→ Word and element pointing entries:

▬▬▬

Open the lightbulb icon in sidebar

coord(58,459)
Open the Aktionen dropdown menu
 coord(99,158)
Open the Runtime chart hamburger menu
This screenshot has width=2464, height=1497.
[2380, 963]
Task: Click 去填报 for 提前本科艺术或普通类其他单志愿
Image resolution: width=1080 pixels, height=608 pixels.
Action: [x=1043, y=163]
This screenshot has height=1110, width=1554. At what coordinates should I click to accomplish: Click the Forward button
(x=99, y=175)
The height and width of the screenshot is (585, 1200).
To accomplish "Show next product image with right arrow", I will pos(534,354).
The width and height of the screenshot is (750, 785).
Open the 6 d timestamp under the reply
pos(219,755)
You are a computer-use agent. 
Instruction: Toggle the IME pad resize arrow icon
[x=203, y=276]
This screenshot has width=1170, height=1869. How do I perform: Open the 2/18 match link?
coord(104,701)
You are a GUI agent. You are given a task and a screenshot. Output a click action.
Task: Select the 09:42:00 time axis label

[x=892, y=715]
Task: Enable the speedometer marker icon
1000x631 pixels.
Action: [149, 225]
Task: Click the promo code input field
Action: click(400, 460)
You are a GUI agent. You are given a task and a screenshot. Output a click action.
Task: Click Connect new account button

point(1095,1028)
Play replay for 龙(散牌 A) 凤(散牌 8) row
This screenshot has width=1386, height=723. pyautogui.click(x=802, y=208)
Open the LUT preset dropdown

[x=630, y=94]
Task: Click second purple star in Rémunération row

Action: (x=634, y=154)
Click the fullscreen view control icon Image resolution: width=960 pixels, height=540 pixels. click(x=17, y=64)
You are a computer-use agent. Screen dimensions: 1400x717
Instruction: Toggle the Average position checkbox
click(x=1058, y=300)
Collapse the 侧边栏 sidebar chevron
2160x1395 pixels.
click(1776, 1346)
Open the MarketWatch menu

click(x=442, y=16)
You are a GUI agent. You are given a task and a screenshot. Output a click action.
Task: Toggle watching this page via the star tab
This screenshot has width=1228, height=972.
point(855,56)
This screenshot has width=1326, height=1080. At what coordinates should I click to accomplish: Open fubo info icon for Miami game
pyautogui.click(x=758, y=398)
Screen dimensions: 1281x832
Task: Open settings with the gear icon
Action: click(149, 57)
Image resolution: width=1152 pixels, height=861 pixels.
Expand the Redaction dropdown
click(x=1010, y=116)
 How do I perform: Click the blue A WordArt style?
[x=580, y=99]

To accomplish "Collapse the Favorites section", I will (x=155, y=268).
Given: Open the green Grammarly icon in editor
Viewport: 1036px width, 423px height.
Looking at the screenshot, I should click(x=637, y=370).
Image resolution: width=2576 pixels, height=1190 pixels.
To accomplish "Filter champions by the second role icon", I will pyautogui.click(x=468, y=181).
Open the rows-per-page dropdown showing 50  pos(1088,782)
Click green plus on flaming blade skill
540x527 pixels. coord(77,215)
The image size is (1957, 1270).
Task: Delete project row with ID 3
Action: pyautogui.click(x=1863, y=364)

▬▬▬

→ Stated exercise:
Copy every one of these records line for line, without any changes.

→ Output of the exercise:
Open the lightbulb icon in sidebar

coord(58,459)
Open the Aktionen dropdown menu
 coord(99,158)
Open the Runtime chart hamburger menu
This screenshot has width=2464, height=1497.
[2380, 963]
Task: Click 去填报 for 提前本科艺术或普通类其他单志愿
Image resolution: width=1080 pixels, height=608 pixels.
Action: [x=1043, y=163]
This screenshot has height=1110, width=1554. At what coordinates should I click to accomplish: Click the Forward button
(x=99, y=175)
The height and width of the screenshot is (585, 1200).
To accomplish "Show next product image with right arrow", I will pos(534,354).
The width and height of the screenshot is (750, 785).
Open the 6 d timestamp under the reply
pos(219,755)
You are a computer-use agent. 
Instruction: Toggle the IME pad resize arrow icon
[x=203, y=276]
This screenshot has width=1170, height=1869. How do I perform: Open the 2/18 match link?
coord(104,701)
You are a GUI agent. You are given a task and a screenshot. Output a click action.
Task: Select the 09:42:00 time axis label

[x=892, y=715]
Task: Enable the speedometer marker icon
1000x631 pixels.
Action: [149, 225]
Task: Click the promo code input field
Action: click(400, 460)
You are a GUI agent. You are given a task and a screenshot. Output a click action.
Task: Click Connect new account button

point(1095,1028)
Play replay for 龙(散牌 A) 凤(散牌 8) row
This screenshot has width=1386, height=723. pyautogui.click(x=802, y=208)
Open the LUT preset dropdown

[x=630, y=94]
Task: Click second purple star in Rémunération row

Action: (x=634, y=154)
Click the fullscreen view control icon Image resolution: width=960 pixels, height=540 pixels. click(x=17, y=64)
You are a computer-use agent. Screen dimensions: 1400x717
Instruction: Toggle the Average position checkbox
click(x=1058, y=300)
Collapse the 侧边栏 sidebar chevron
2160x1395 pixels.
click(1776, 1346)
Open the MarketWatch menu

click(x=442, y=16)
You are a GUI agent. You are given a task and a screenshot. Output a click action.
Task: Toggle watching this page via the star tab
This screenshot has width=1228, height=972.
point(855,56)
This screenshot has width=1326, height=1080. At what coordinates should I click to accomplish: Open fubo info icon for Miami game
pyautogui.click(x=758, y=398)
Screen dimensions: 1281x832
Task: Open settings with the gear icon
Action: click(149, 57)
Image resolution: width=1152 pixels, height=861 pixels.
Expand the Redaction dropdown
click(x=1010, y=116)
 How do I perform: Click the blue A WordArt style?
[x=580, y=99]

To accomplish "Collapse the Favorites section", I will (x=155, y=268).
Given: Open the green Grammarly icon in editor
Viewport: 1036px width, 423px height.
Looking at the screenshot, I should click(x=637, y=370).
Image resolution: width=2576 pixels, height=1190 pixels.
To accomplish "Filter champions by the second role icon", I will pyautogui.click(x=468, y=181).
Open the rows-per-page dropdown showing 50  pos(1088,782)
Click green plus on flaming blade skill
540x527 pixels. coord(77,215)
The image size is (1957, 1270).
Task: Delete project row with ID 3
Action: pyautogui.click(x=1863, y=364)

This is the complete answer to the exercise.